((

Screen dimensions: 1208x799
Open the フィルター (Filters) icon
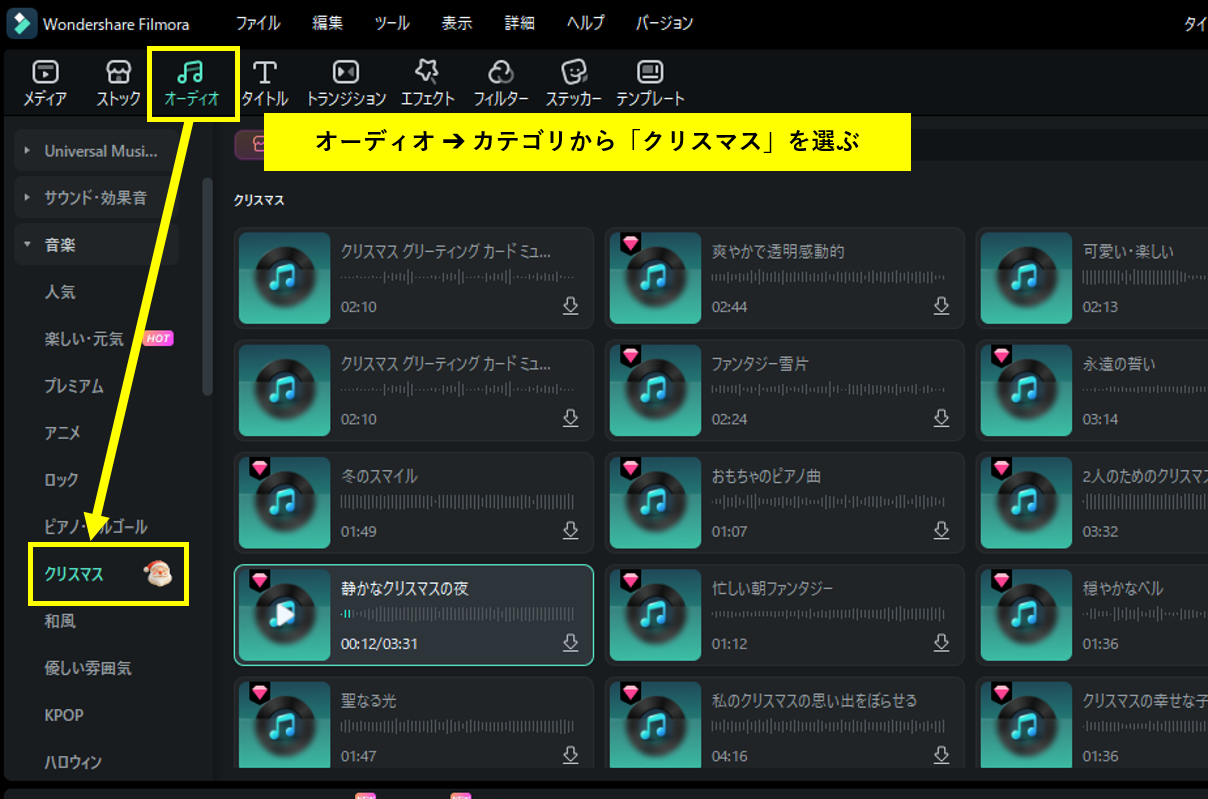point(501,73)
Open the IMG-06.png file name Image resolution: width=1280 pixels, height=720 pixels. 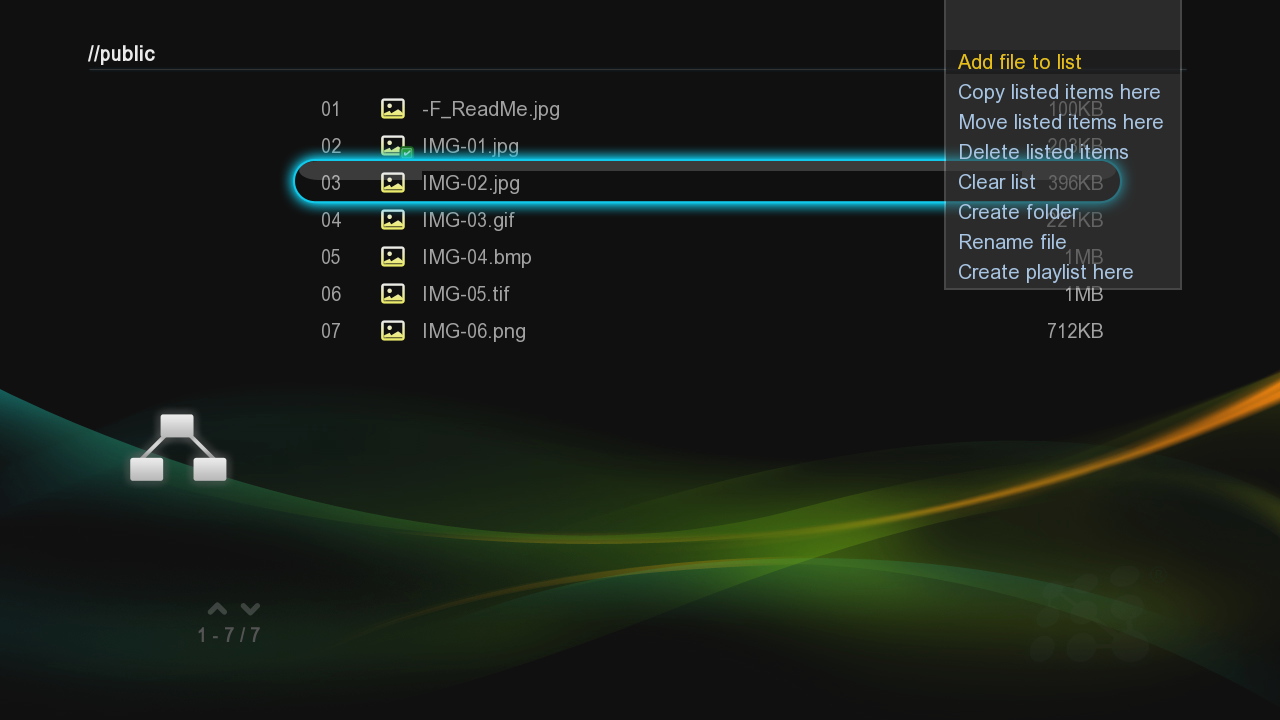click(473, 331)
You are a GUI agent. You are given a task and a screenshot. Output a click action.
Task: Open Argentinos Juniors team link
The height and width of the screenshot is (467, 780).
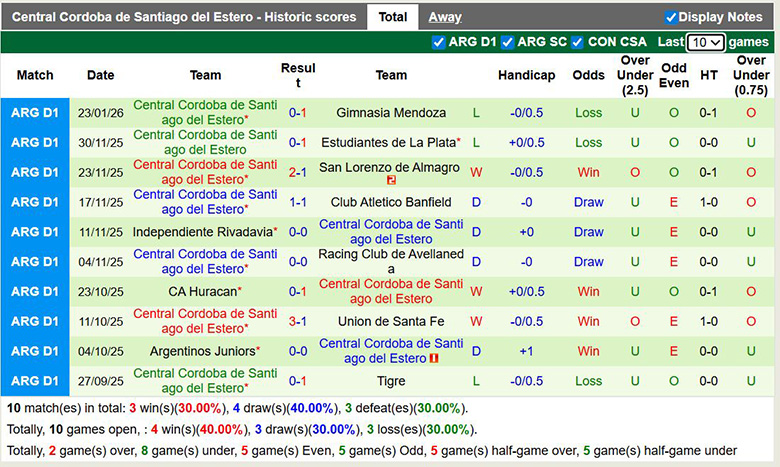[203, 351]
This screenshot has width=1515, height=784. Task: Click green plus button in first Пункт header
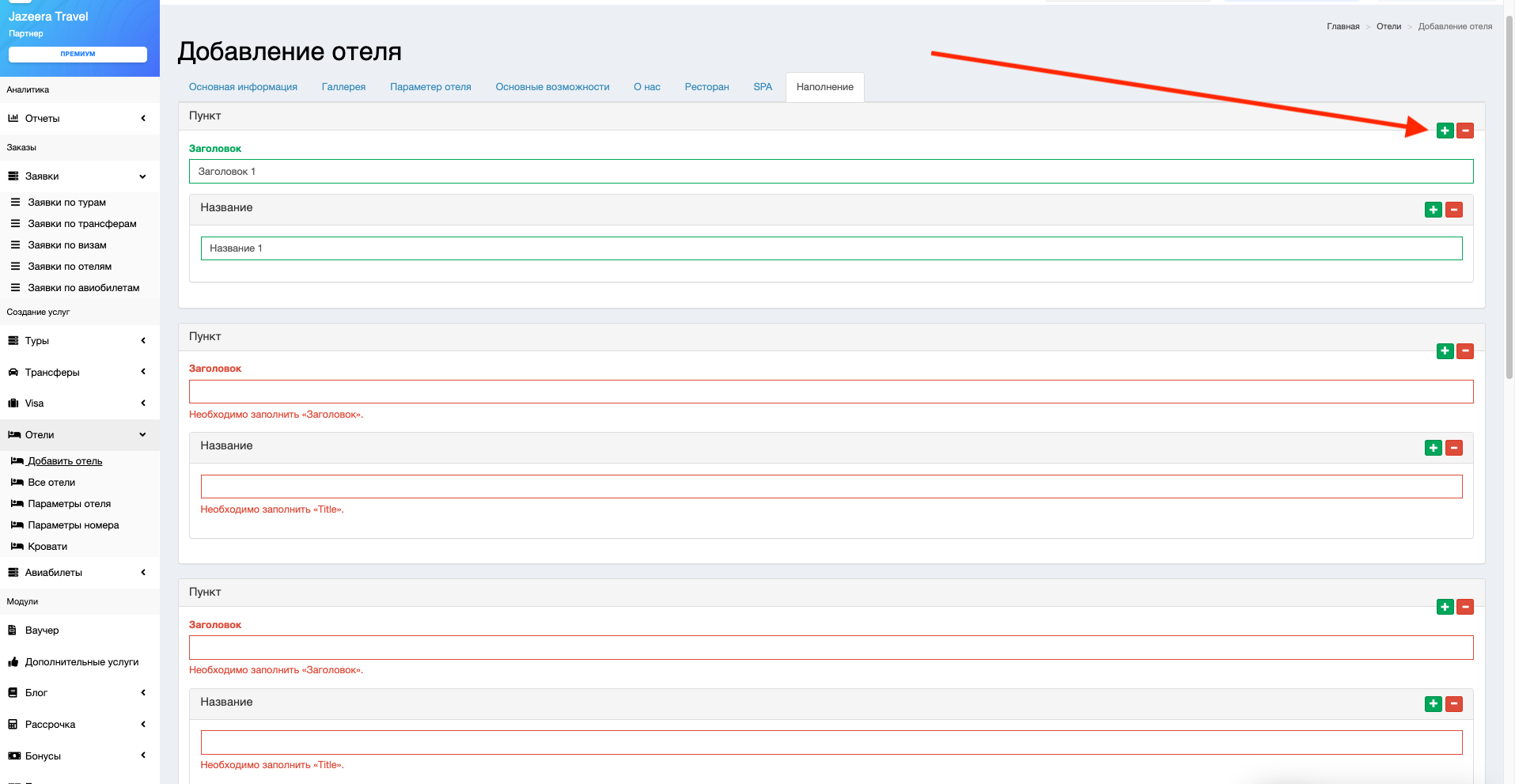pyautogui.click(x=1445, y=131)
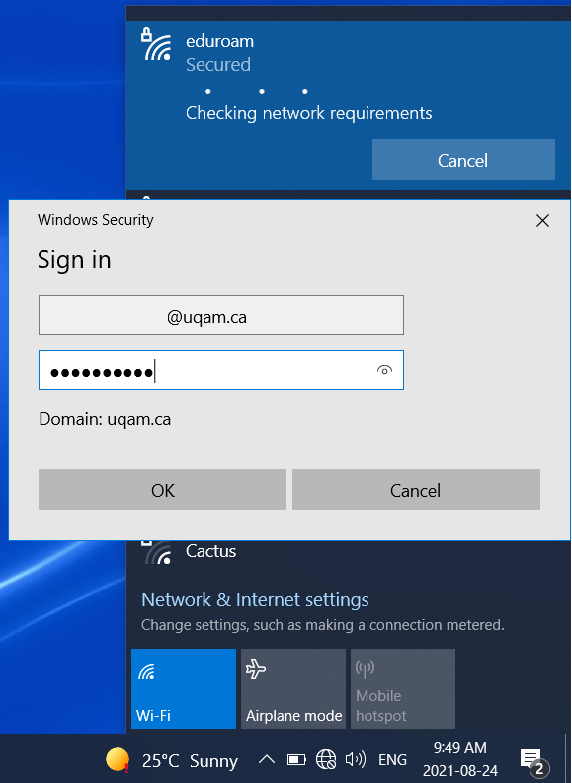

))

Nothing but the lines from the line containing "The height and" through the last line of the records above should be written out, exactly and without the pictures.

◆ COMPLETED TASK
The height and width of the screenshot is (467, 780).
[203, 351]
This screenshot has width=1515, height=784. Task: Click green plus button in first Пункт header
pyautogui.click(x=1445, y=131)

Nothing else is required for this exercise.